La ancestralidad solo la tienen los pueblos, el agronegocio nunca nos va a poder robar esa palabra. Ahí encontramos una fortaleza. Nunca va existir un “Bayer ancestral”.
Un póster recupera imágenes de las ferias en el microcentro de la ciudad donde comercializan la cosecha a un precio menor del que ofrece el mercado, intervenciones urbanas donde a veces sucede la magia: un tablón con cajones de acelga, lechuga, tomate, y frutillas orgánicas, de variedades antiguas, desaparecidas por la industria transgénica. Una señora sigue de largo, se detiene, retrocede unos metros, mira de lejos. Con desconfianza, entre bocinas de autos y colectivos, se acerca a preguntar de qué va la feria. Jeremías le explica y antes de irse, después de escucharlo, agrega: “¿Sabe por qué yo volví acá? Porque de acá sale un olor que me hace acordar a mi infancia, a cuando yo vivía en el campo, a mi abuelo”.

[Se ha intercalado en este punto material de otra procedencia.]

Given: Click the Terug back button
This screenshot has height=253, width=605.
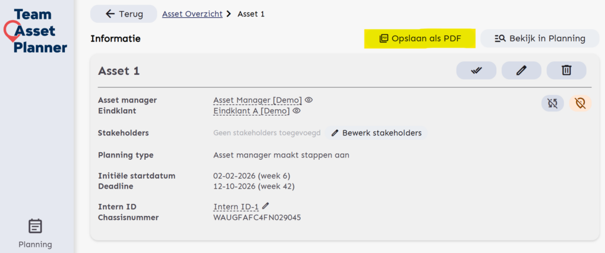Looking at the screenshot, I should tap(123, 14).
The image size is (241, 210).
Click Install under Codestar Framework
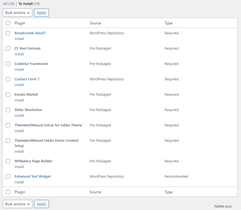click(19, 70)
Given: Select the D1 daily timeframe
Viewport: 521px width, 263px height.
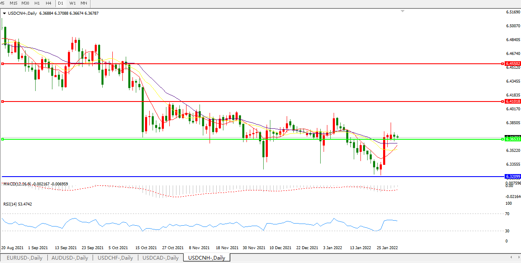Looking at the screenshot, I should click(61, 3).
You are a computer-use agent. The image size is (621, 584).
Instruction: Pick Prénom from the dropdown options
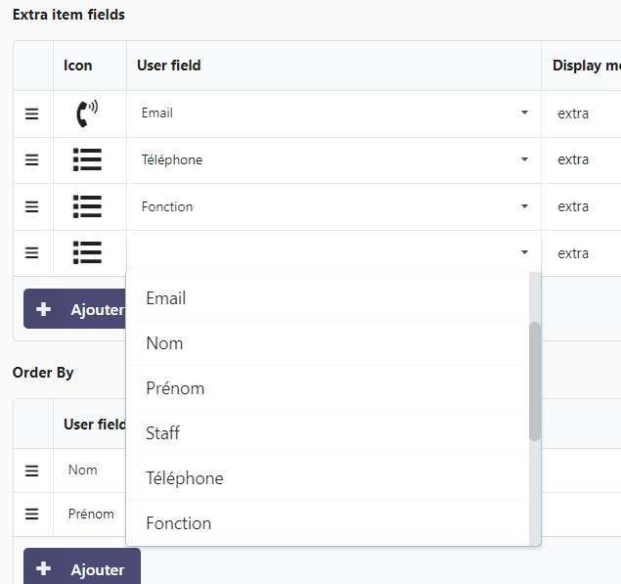(x=175, y=388)
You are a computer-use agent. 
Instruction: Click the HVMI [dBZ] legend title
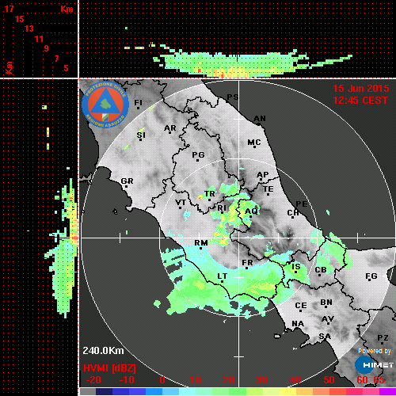pyautogui.click(x=109, y=368)
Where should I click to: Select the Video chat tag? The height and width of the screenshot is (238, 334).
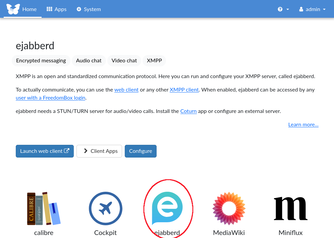(124, 61)
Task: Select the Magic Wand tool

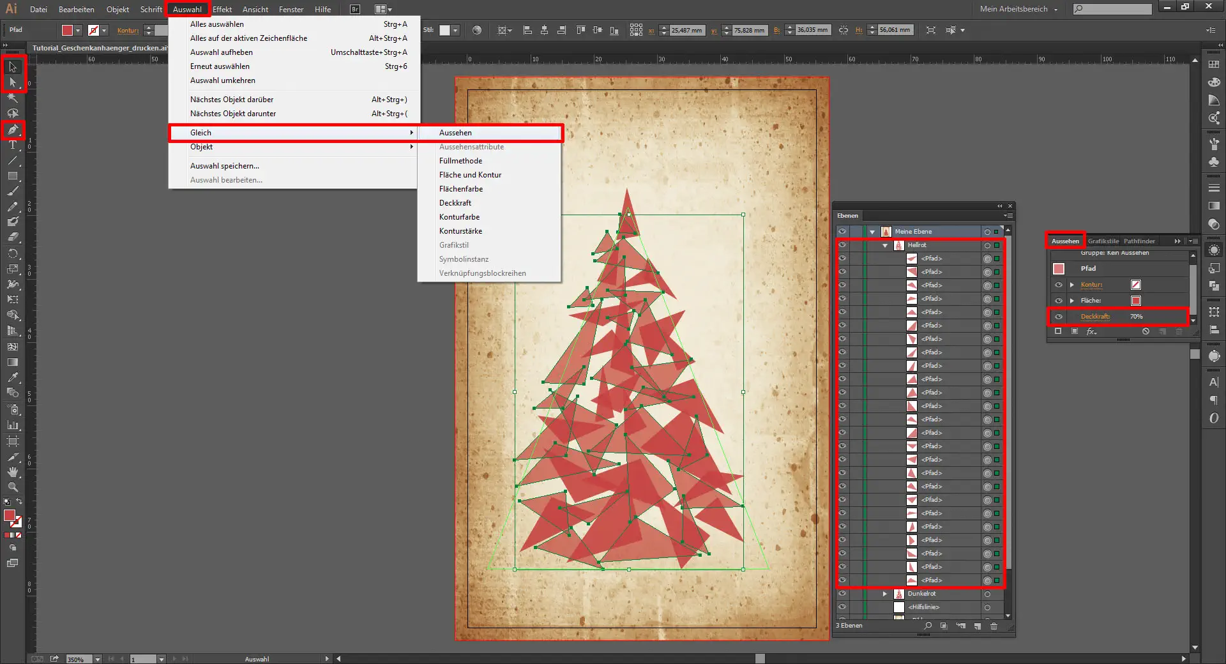Action: click(13, 98)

—Ahí entendimos porqué ya no existe el olor a frutilla en Desvío Arijón— dice Jeremías mientras agarra una del plato que trajo Ariel. La huele, la prueba. La muestra como lo que es: la cosecha de una victoria. Y explica:
—Porque el olor a frutilla, el color de la frutilla y el sabor de una frutilla antigua es subversivo.